* _TAREFA A_
Por favor, expresse em forma de tabela Markdown, com as colunas "Nº" e "Linha", o trecho dos registros que vai da linha que contém "Given: Expand the table options chevron" até o fim dos registros, incluindo as duas pontas e omitindo as linhas em branco. Deixe as imagens fora da resposta.

O art. 21, § 4º, da Lei de Improbidade Administrativa à luz da Constituição    

09/06/2022

Dentre as alterações processuais promovidas pela Lei 14.230/2021 na Lei de Improbidade Administrativa (Lei 8.429/1992), chama atenção a maior mitigação da independência entre as instâncias penal e sancionatória extrapenal que restou encampada no novo § 4º do art. 21 da LIA.

O preceito normativo determina a transposição in utilibus pro reo da absolvição proferida em processo criminal que discuta os mesmos fatos, confirmada por decisão colegiada, para a ação de responsabilização por ato de improbidade administrativa, havendo comunicação com todos os fundamentos previstos no art. 386 do Código de Processo Penal. Ademais, essa transposição, como o próprio enunciado legal preconiza, impede o trâmite da ação de improbidade administrativa, já proposta ou eventualmente ainda a ser ajuizada, que verse sobre aquele idêntico substrato fático.

Entendemos que o art. 21, § 4º, da LIA instituiu um pressuposto processual negativo ou extrínseco específico para a ação de responsabilização por ato de improbidade administrativa, o qual, como tal e sob a perspectiva da cognição judicial, consiste em uma objeção processual, devendo ser conhecido de ofício, a qualquer tempo e em qualquer grau de jurisdição, e impondo a extinção do processo sem resolução de mérito, bem como podendo autorizar o ajuizamento de ação rescisória, com fulcro no art. 966, inc. V, do CPC, se, conquanto presentes os seus requisitos, deixar de ser reconhecido enquanto tramitar a demanda responsabilizatória por ato ímprobo.

Nesse último caso, a procedência do pedido na ação rescisória deverá ensejar apenas o juízo rescindente, a fim de desconstituir o decisum de mérito prolatado na ação de improbidade. E, obviamente, o réu carecerá do interesse de agir na propositura da ação rescisória em comento se a pretensão sancionadora deduzida em face dele na antecedente ação de improbidade tiver sido julgada improcedente.

* _CONJUNTO DE REGISTROS_
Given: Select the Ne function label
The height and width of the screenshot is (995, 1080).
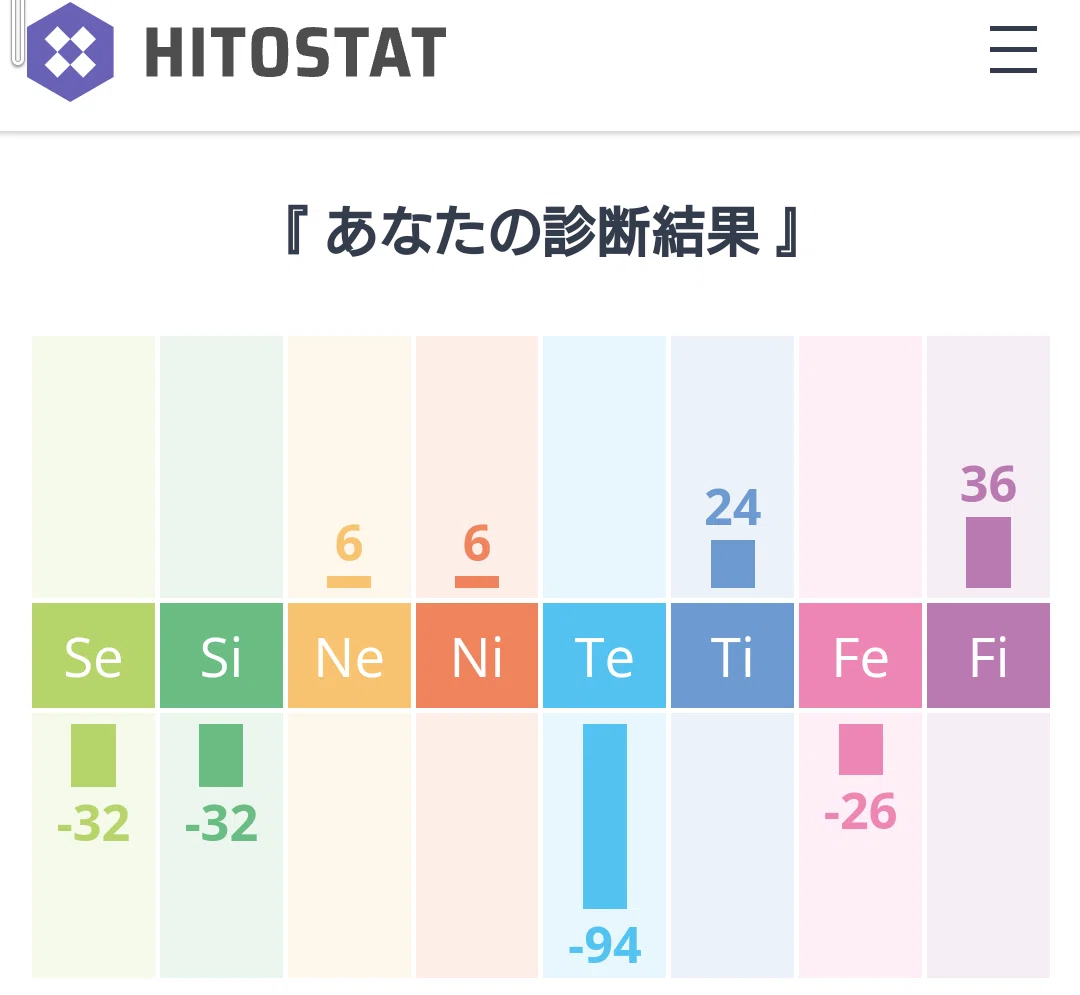Looking at the screenshot, I should (x=349, y=656).
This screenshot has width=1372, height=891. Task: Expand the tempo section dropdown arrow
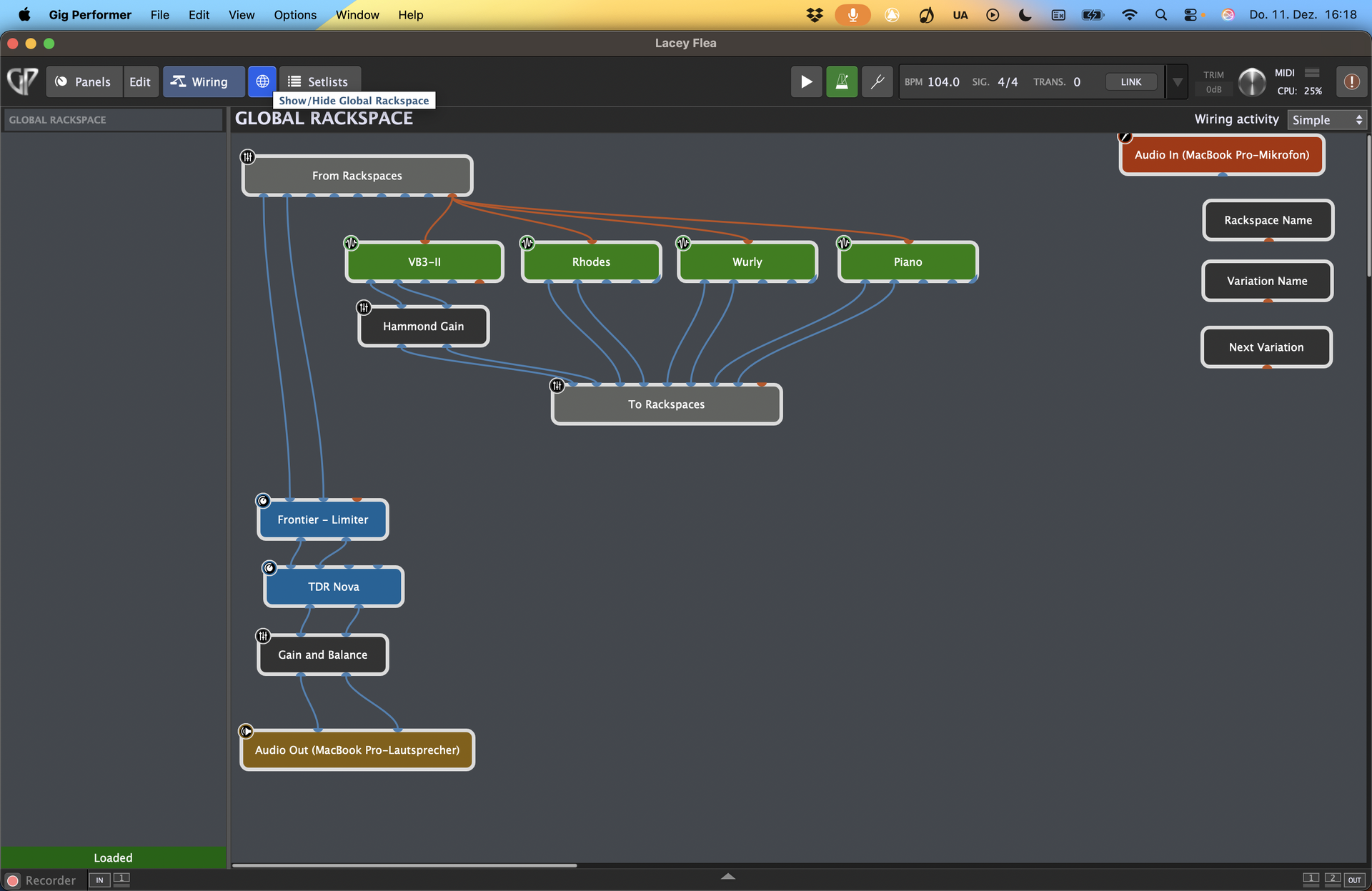point(1177,81)
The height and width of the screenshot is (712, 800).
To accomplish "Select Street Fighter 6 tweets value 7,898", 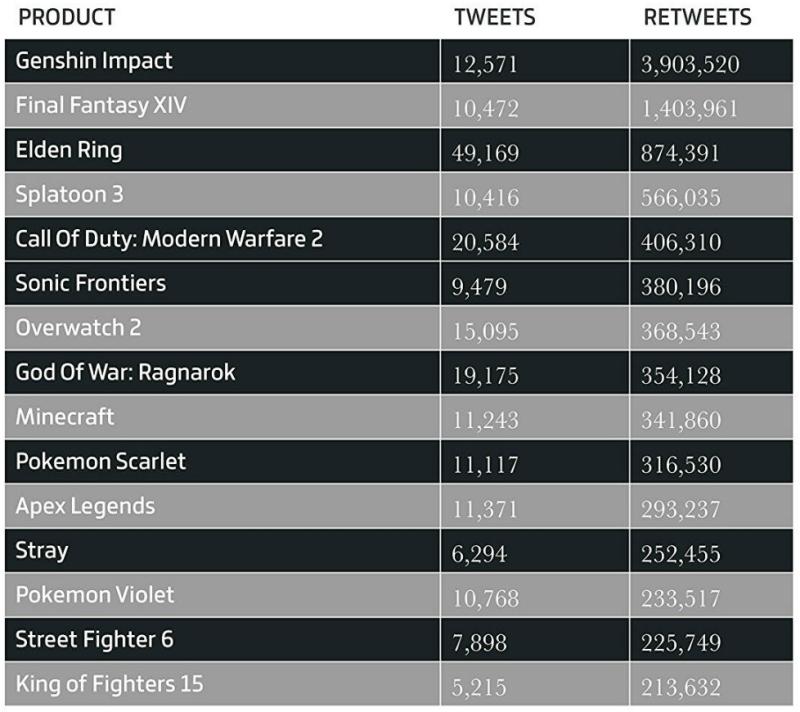I will point(480,643).
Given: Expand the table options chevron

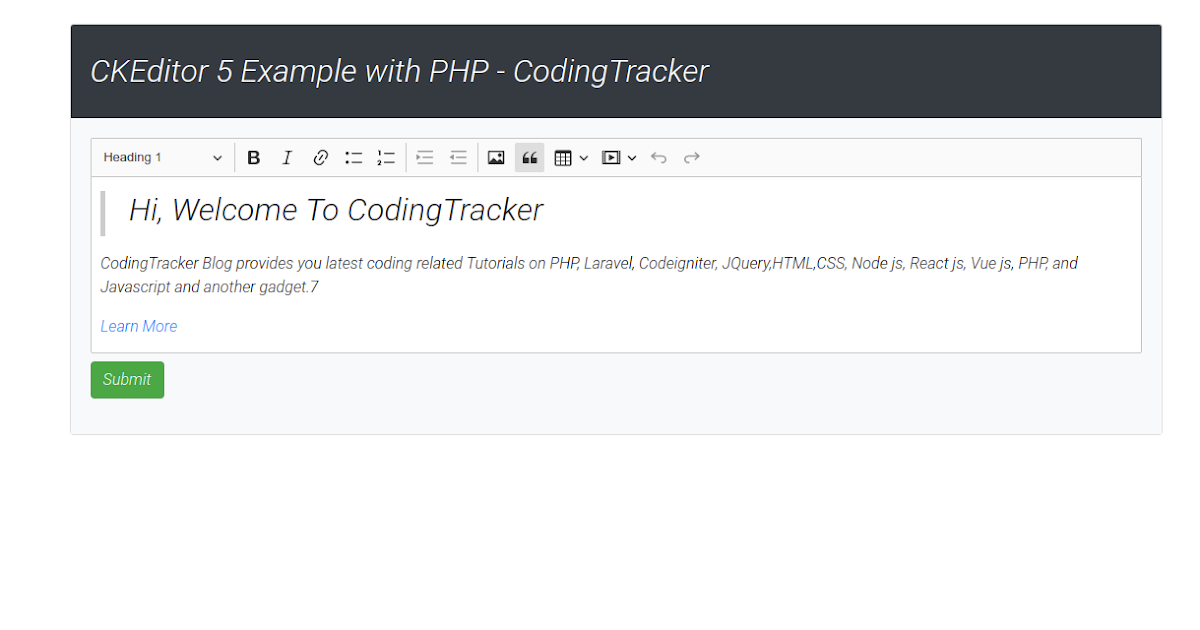Looking at the screenshot, I should pos(584,157).
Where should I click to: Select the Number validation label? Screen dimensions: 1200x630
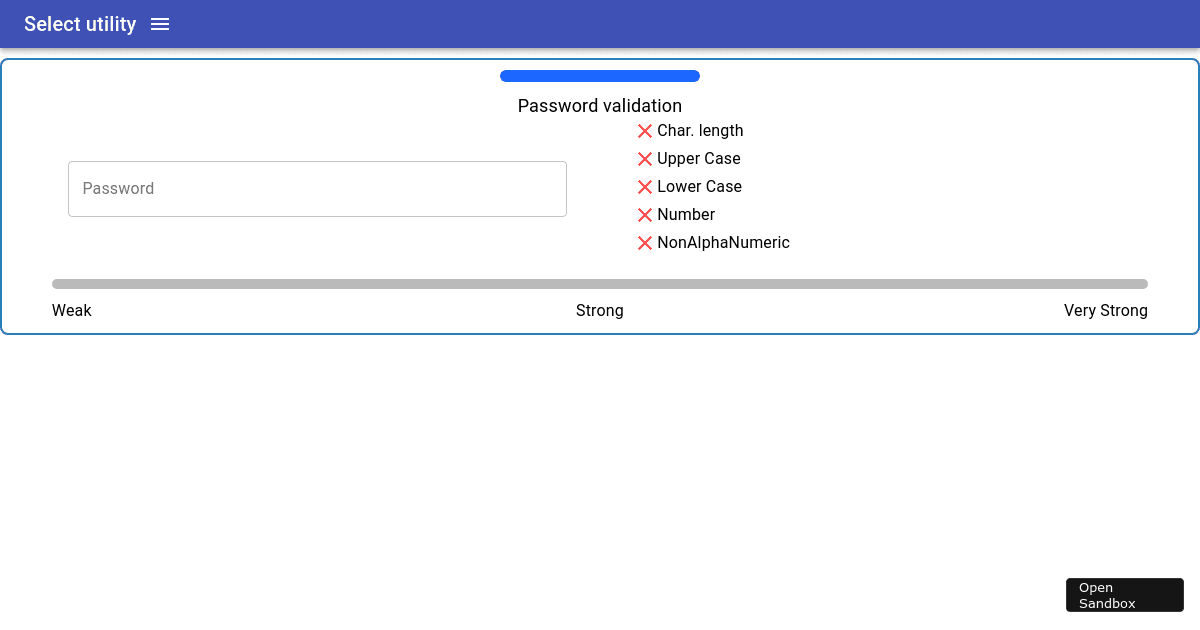click(x=686, y=214)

* _TAREFA B_
Transcreva na íntegra o texto sobre o art. 21, § 4º, da Lei de Improbidade Administrativa.

* _RESPOSTA COMPLETA A_
| Nº | Linha |
|---|---|
| 1 | Given: Expand the table options chevron |
| 2 | Looking at the screenshot, I should pos(584,157). |
| 3 | Where should I click to: Select the Number validation label? Screen dimensions: 1200x630 |
| 4 | click(x=686, y=214) |

* _RESPOSTA COMPLETA B_
O art. 21, § 4º, da Lei de Improbidade Administrativa à luz da Constituição    

09/06/2022

Dentre as alterações processuais promovidas pela Lei 14.230/2021 na Lei de Improbidade Administrativa (Lei 8.429/1992), chama atenção a maior mitigação da independência entre as instâncias penal e sancionatória extrapenal que restou encampada no novo § 4º do art. 21 da LIA.

O preceito normativo determina a transposição in utilibus pro reo da absolvição proferida em processo criminal que discuta os mesmos fatos, confirmada por decisão colegiada, para a ação de responsabilização por ato de improbidade administrativa, havendo comunicação com todos os fundamentos previstos no art. 386 do Código de Processo Penal. Ademais, essa transposição, como o próprio enunciado legal preconiza, impede o trâmite da ação de improbidade administrativa, já proposta ou eventualmente ainda a ser ajuizada, que verse sobre aquele idêntico substrato fático.

Entendemos que o art. 21, § 4º, da LIA instituiu um pressuposto processual negativo ou extrínseco específico para a ação de responsabilização por ato de improbidade administrativa, o qual, como tal e sob a perspectiva da cognição judicial, consiste em uma objeção processual, devendo ser conhecido de ofício, a qualquer tempo e em qualquer grau de jurisdição, e impondo a extinção do processo sem resolução de mérito, bem como podendo autorizar o ajuizamento de ação rescisória, com fulcro no art. 966, inc. V, do CPC, se, conquanto presentes os seus requisitos, deixar de ser reconhecido enquanto tramitar a demanda responsabilizatória por ato ímprobo.

Nesse último caso, a procedência do pedido na ação rescisória deverá ensejar apenas o juízo rescindente, a fim de desconstituir o decisum de mérito prolatado na ação de improbidade. E, obviamente, o réu carecerá do interesse de agir na propositura da ação rescisória em comento se a pretensão sancionadora deduzida em face dele na antecedente ação de improbidade tiver sido julgada improcedente.